Whether it be 'Bleach', 'Naruto', 'Dragon ball', 'HxH' and other Shonen works inspired by these, there is a strong element of fatalism and the reality that your bloodline determines your achievements.
'Naruto' is after 'Dragon ball' the most representative figure of this.
Naruto early on is depicted as an unloved orphan boy lacks in talent but uses determination and the friends he made along the way to go from the last in his class to the leader of his village. Let's all be honest in terms of talent no one in his class could directly compete with him his Uzumaki blood grants him enormous amounts of chakra and a strong vitality. His father was the former leader of the village, him becoming the hokage was like a feudal prince inheriting the throne. His teachers one of the strongest people in the village. At the end of the series we even find out that he is the reincarnation of the youngest son of a literal god, there is nothing ordinary about this boy at all.
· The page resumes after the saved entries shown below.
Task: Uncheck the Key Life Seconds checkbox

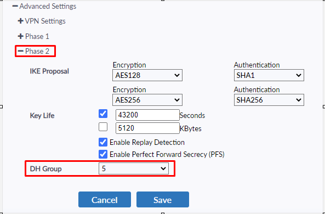Action: point(103,114)
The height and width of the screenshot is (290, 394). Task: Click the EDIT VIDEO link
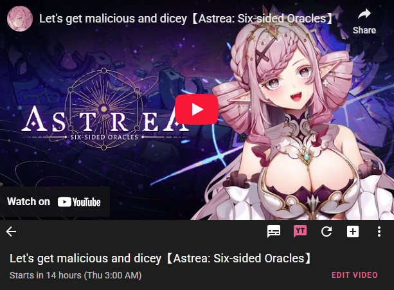355,275
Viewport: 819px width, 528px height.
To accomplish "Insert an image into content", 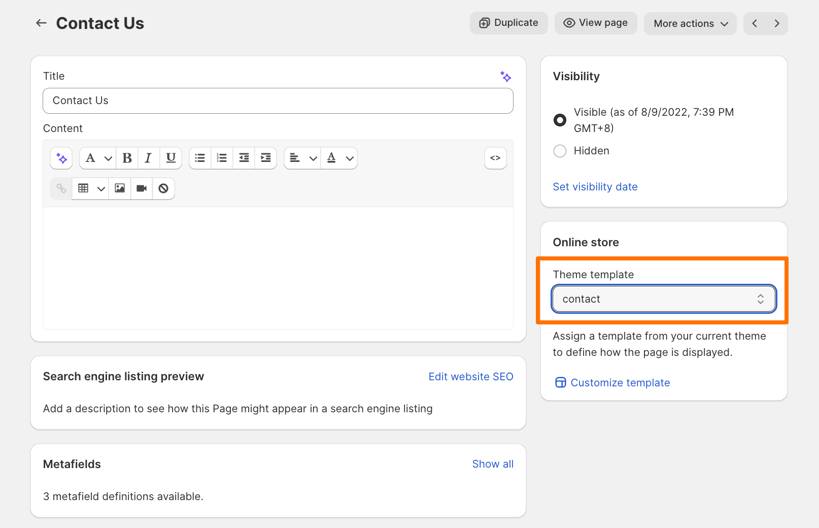I will 120,188.

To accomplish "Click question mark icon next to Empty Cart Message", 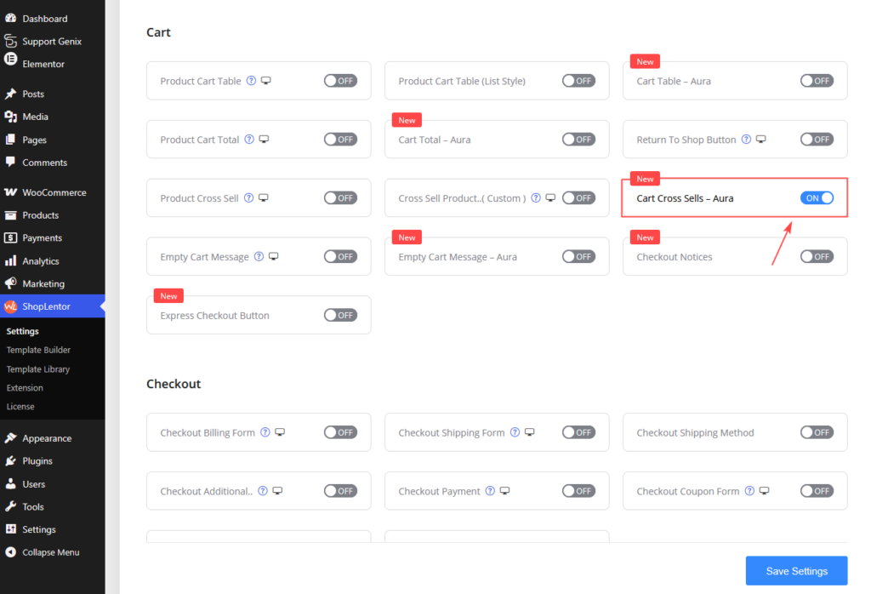I will (259, 256).
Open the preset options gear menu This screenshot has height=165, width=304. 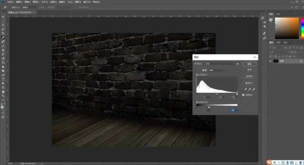(238, 63)
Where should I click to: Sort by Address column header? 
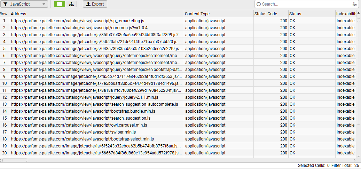coord(97,14)
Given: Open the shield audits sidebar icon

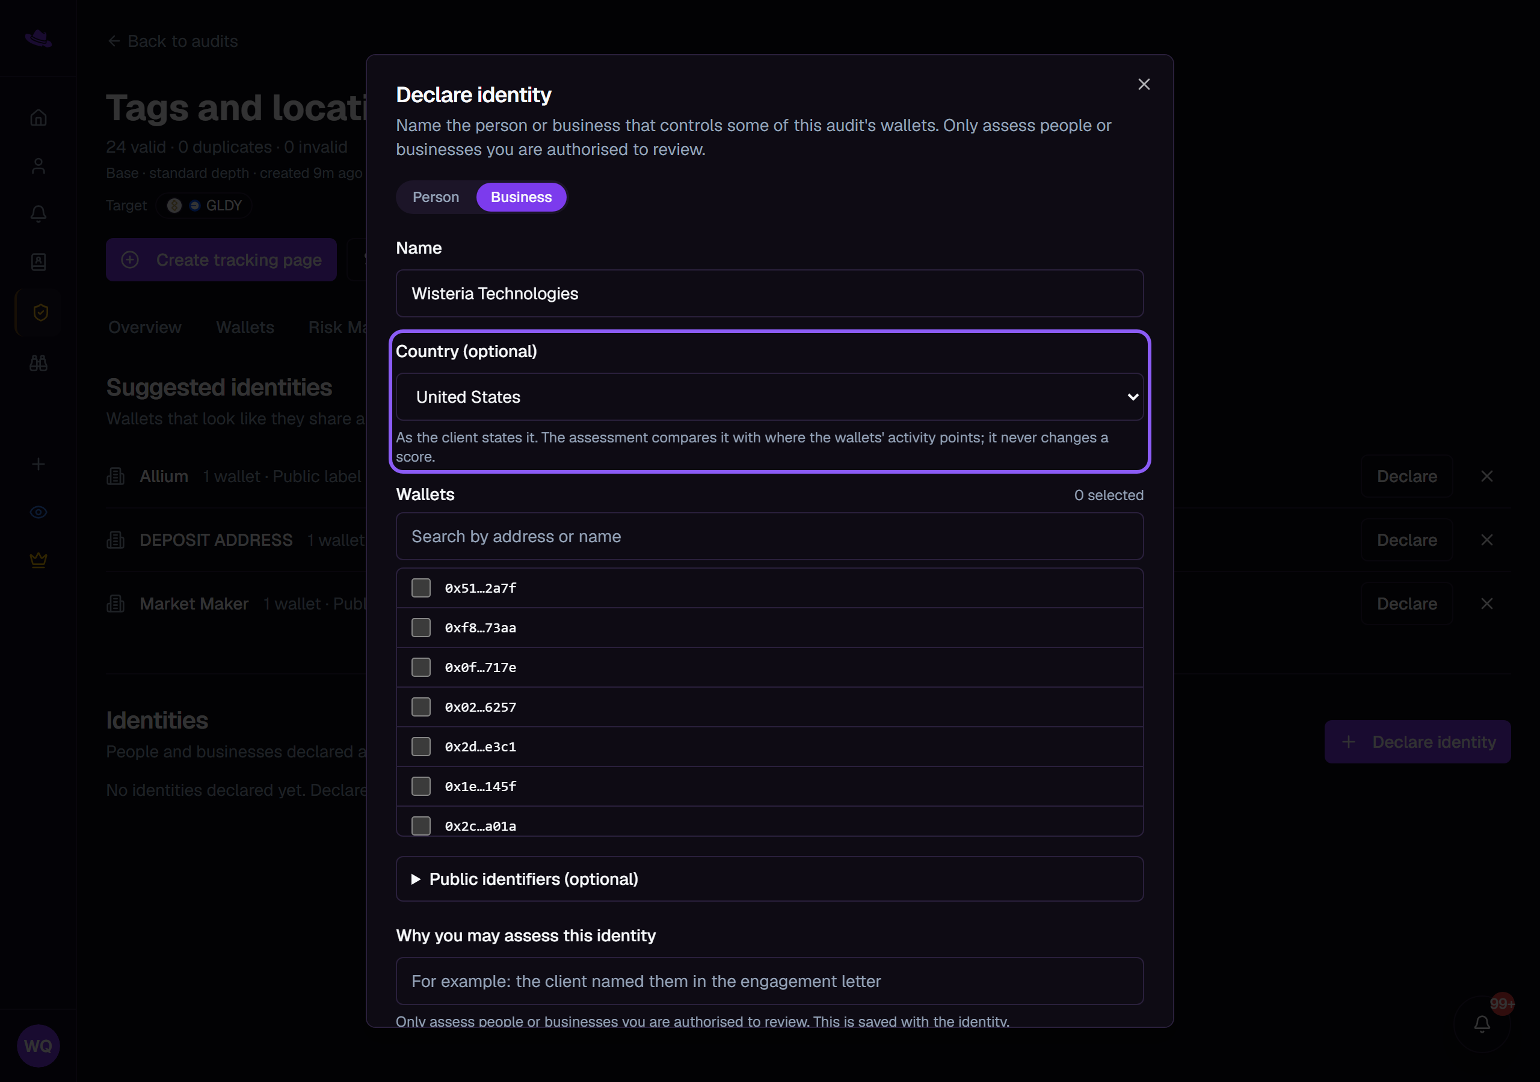Looking at the screenshot, I should [40, 312].
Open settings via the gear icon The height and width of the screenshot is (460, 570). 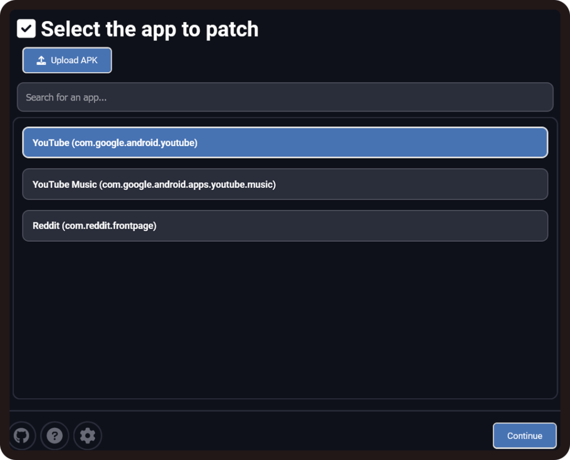pos(87,436)
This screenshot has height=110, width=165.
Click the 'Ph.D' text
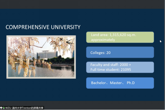[131, 83]
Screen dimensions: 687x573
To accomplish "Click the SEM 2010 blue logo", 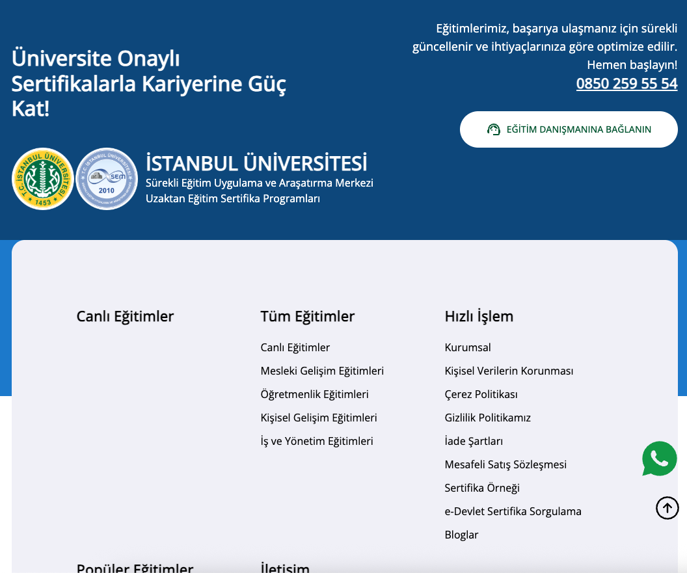I will (107, 179).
I will not try to discount Naruto's personal achievements but we cannot deny that more than half of his achievements are due to blood and his parents connections.
Dragon ball's protagonist is an alien with an unreasonable body type everyone knows in dragon ball being a pure human being is the original sin, that's why my boy Krillin's the GOAT.
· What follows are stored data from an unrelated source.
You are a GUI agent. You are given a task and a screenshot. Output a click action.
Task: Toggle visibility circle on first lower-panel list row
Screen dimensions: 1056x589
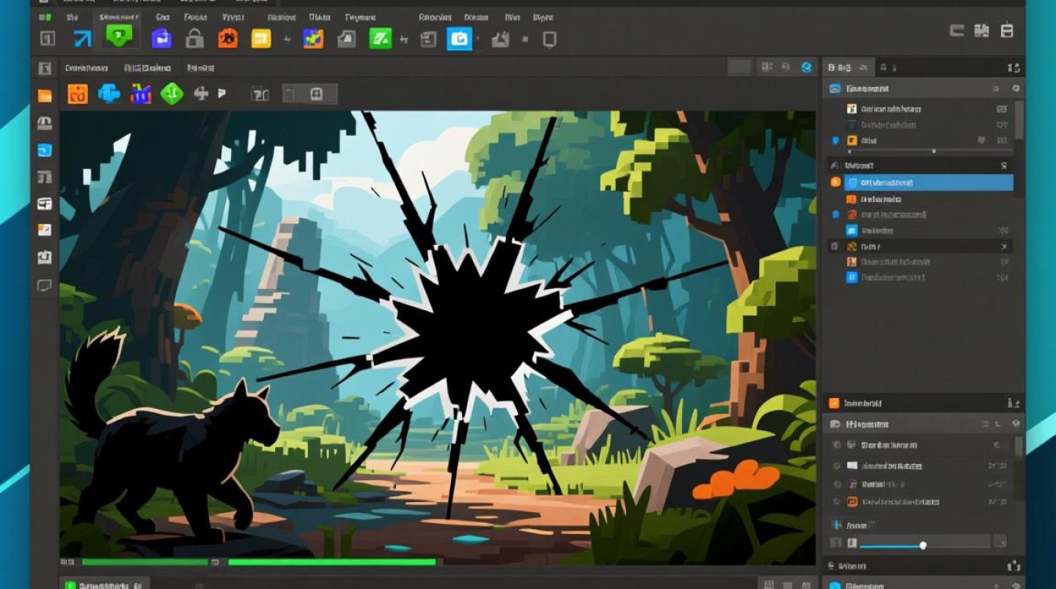[835, 445]
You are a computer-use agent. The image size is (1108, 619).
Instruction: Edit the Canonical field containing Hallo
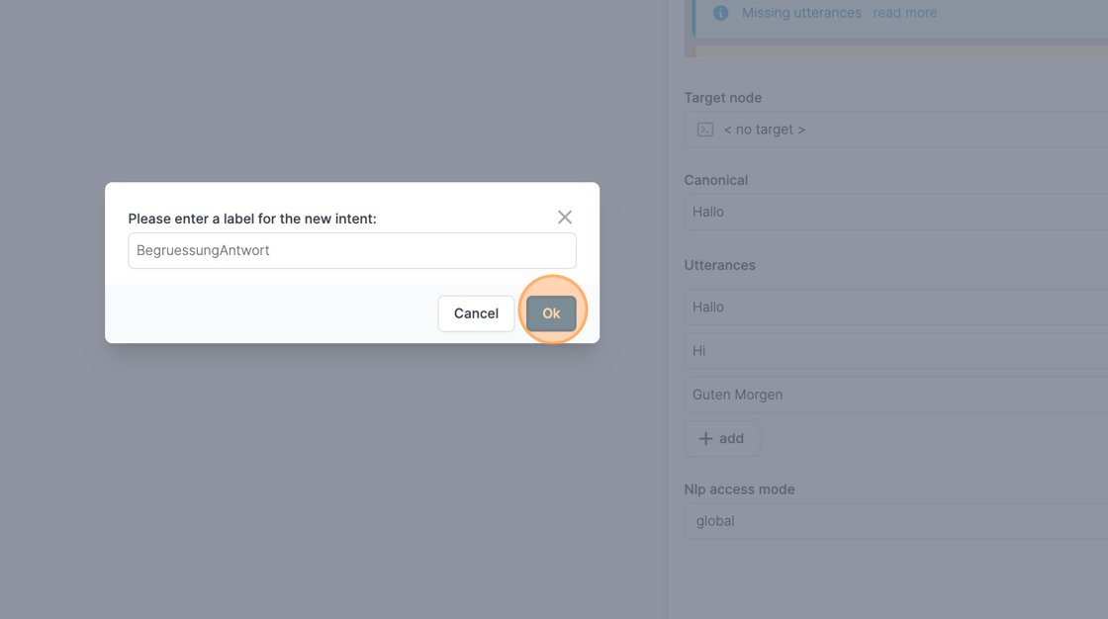click(x=896, y=212)
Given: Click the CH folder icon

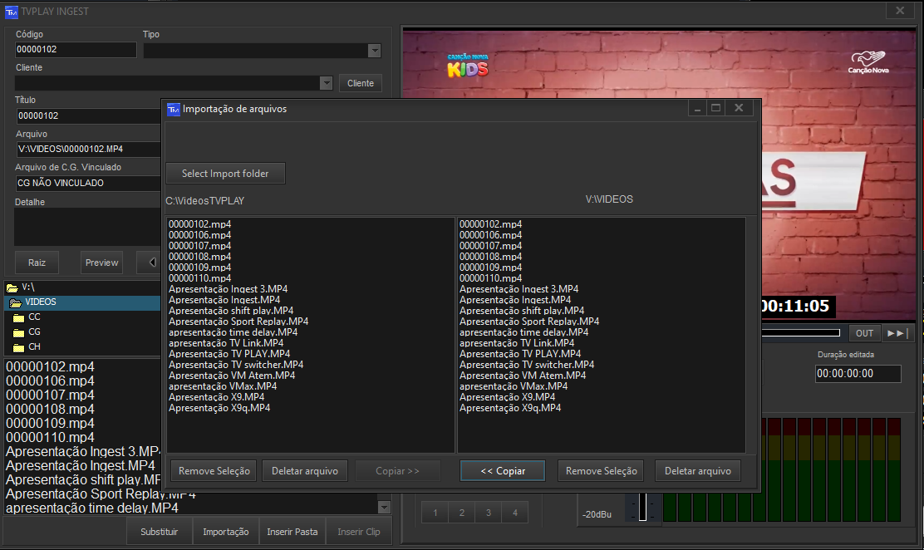Looking at the screenshot, I should coord(18,347).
Let's not even get started with bleach. Ichigo's father is the one of the five major nobles of the soul society and a former captain, his mother a pure blood Quincy.
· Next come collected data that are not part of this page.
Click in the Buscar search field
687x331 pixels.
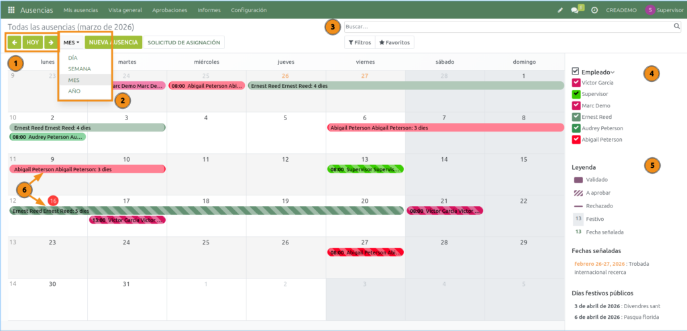[507, 27]
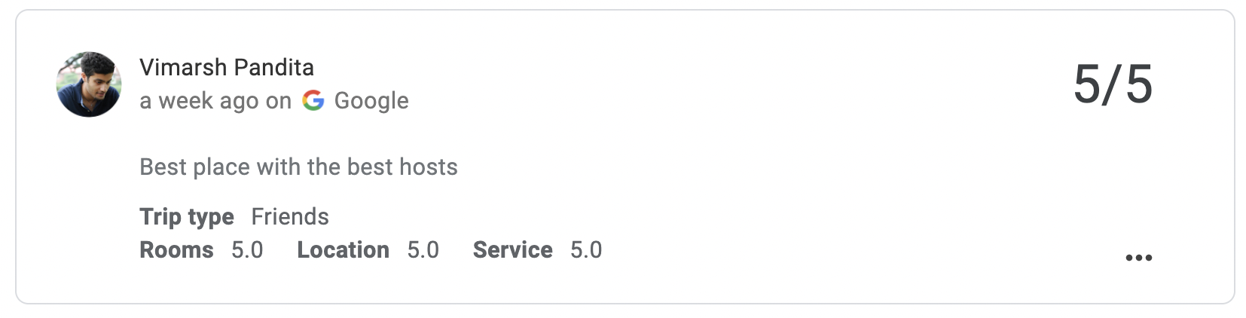Click the Service 5.0 score
1246x318 pixels.
tap(586, 250)
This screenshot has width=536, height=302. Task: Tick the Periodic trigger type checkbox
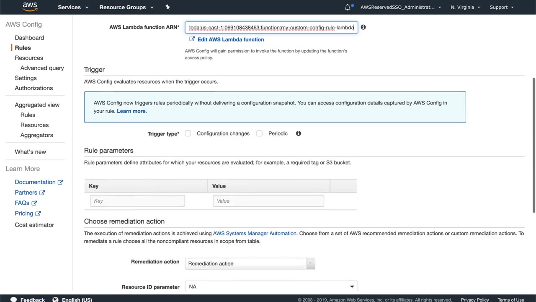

Another thing is the concept of shonen protagonists being the prophesied saviors of their respective worlds. It just shows that the mangakas of these works or maybe Japanese society in general believes that achievements are decided by fate and the nobility of blood.
Since when did we as a people begin to have the idea that blood determines achievement and people are born nobler than others, because in many literary works the protagonist either changes his race or acquires the blood of a superior race or isn't even human at all.
It seems like even though I'm pessimistic about humanity I still advocate the idea of the indomitable spirit of human beings.
Whether it be 'Bleach', 'Naruto', 'Dragon ball', 'HxH' and other Shonen works inspired by these, there is a strong element of fatalism and the reality that your bloodline determines your achievements.
'Naruto' is after 'Dragon ball' the most representative figure of this.
Naruto early on is depicted as an unloved orphan boy lacks in talent but uses determination and the friends he made along the way to go from the last in his class to the leader of his village. Let's all be honest in terms of talent no one in his class could directly compete with him his Uzumaki blood grants him enormous amounts of chakra and a strong vitality. His father was the former leader of the village, him becoming the hokage was like a feudal prince inheriting the throne. His teachers one of the strongest people in the village. At the end of the series we even find out that he is the reincarnation of the youngest son of a literal god, there is nothing ordinary about this boy at all.
I will not try to discount Naruto's personal achievements but we cannot deny that more than half of his achievements are due to blood and his parents connections.
Dragon ball's protagonist is an alien with an unreasonable body type everyone knows in dragon ball being a pure human being is the original sin, that's why my boy Krillin's the GOAT.
Let's not even get started with bleach. Ichigo's father is the one of the five major nobles of the soul society and a former captain, his mother a pure blood Quincy.
Another thing is the concept of shonen protagonists being the prophesied saviors of their respective worlds. It just shows that the mangakas of these works or maybe Japanese society in general believes that achievements are decided by fate and the nobility of blood.
Since when did we as a people begin to have the idea that blood determines achievement and people are born nobler than others, because in many literary works the protagonist either changes his race or acquires the blood of a superior race or isn't even human at all.
It seems like even though I'm pessimistic about humanity I still advocate the idea of the indomitable spirit of human beings.